Back-to-back poor acorn crops mean hungrier bears

Norm Senna photo

In a development that may well mean more bear invasions of human living space, Vermont Fish and Wildlife Department biologists report the second consecutive bad acorn crop.

Every year, biologists survey oak and beech stands around the state each fall to assess how plentiful acorns and beechnuts are because they are important fall foods for wildlife.

“Acorn surveys ranged from poor to fair statewide with an overall rating of poor,” said bear biologist Jaclyn Comeau.  “Acorn availability was also poor in 2022.  This is only the fourth time Vermont has experienced two consecutive years with poor acorn crops since surveys began in 1989.”

“Beechnut surveys were excellent on average, but there was dramatic regional variation,” said Comeau.  “Surveys across the Northeast Kingdom indicated little to no beechnut production while surveys throughout the rest of northern and central Vermont were poor to excellent.  But, beechnut surveys across southern Vermont were consistently excellent, pulling the statewide average up to the third highest since beechnut surveys began in 1988.”

In areas where acorns or beechnuts are not abundant many of Vermont’s wildlife species will be on the move looking for alternative food options before winter, and some bears will enter winter dens early.

“But no matter where you live, it is important for Vermonters to remain diligent about securely storing common bear attractants such as garbage and birdseed until winter conditions arrive and all bears enter their dens,” added Comeau.  “We recommend waiting until December when snow is on the ground before putting out bird feeders.”

Vermont Fish and Wildlife has lots of helpful information about living with black bears on its website.

Categories: Outdoors

3 replies »

  1. Whatever happened to Butternut trees ? Whe I was a kid, there were quite a few around.

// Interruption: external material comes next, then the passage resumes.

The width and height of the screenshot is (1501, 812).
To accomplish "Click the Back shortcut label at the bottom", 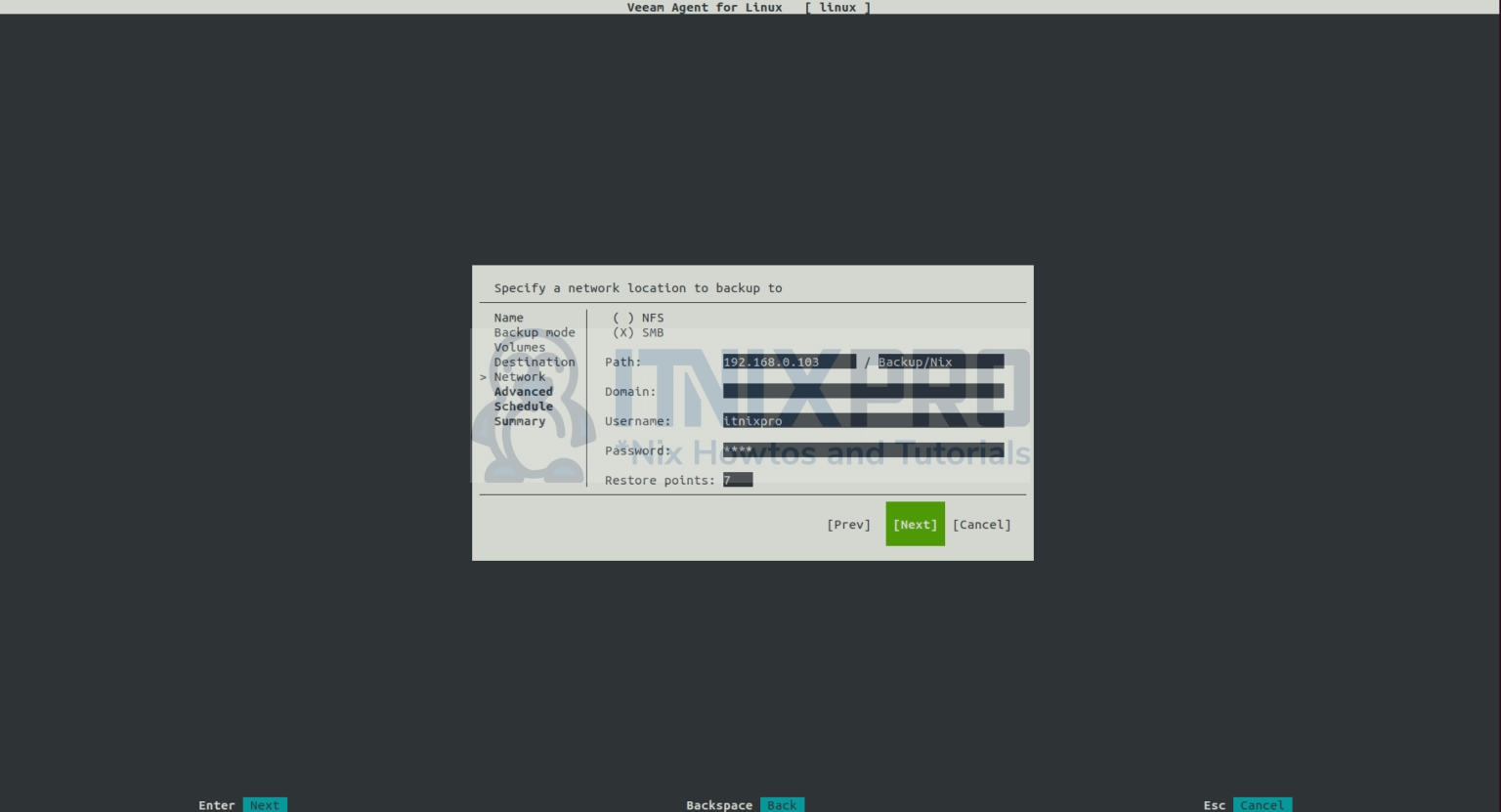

Now ? I have one in front of my house that has not had a butternut at least since I built here 11 years ago. Walnut trees ? The only one I have seen around that still fruits is on the bank, on west end of the State House Should we be “diversifying” our nuts, ya know the ones that grow in the trees ? (We already have too many of the other ones !)

  2. We have had so many acorns at our property in Leicester Vermont from these mighty oaks. We filled two 5 gallon pails this year. We had butternut trees that produced a lot of nuts two years ago. Maybe the Vermont Fish and Game Biologists aren’t looking in the right places.

  3. A question or two for the bear biologist: why not allow more harvest of bears in areas like the NEK where food sources are scarce, bear populations are heavy and residential damage to domestic fruit trees are occurring? I have had damage to apple trees as well as many of our other town residents . Like the deer biologists increasing the number of does that a be harvested by a single hunter ( providing they have all the right permitted tags of course), in particular WMUs.
    , why not do it for bears? Or is there a way to slow bear reproduction, since nobody like hounds anymore to run bears off populated areas? I live in a rural part of the NEK that borders a Wildlife management area as well as a largely wooded area. Last year (2022) just during muzzle loader deer hunting, my husband spotted four separate sow/cub groups that totalled 10 bears in the small square mileage area he hunted. I’m no biologist, but that seems much too many bears, and as most do not want to kill a female, leaving her cubs to die ( obviously), ; I wonder if there are other mitigation measures being researched.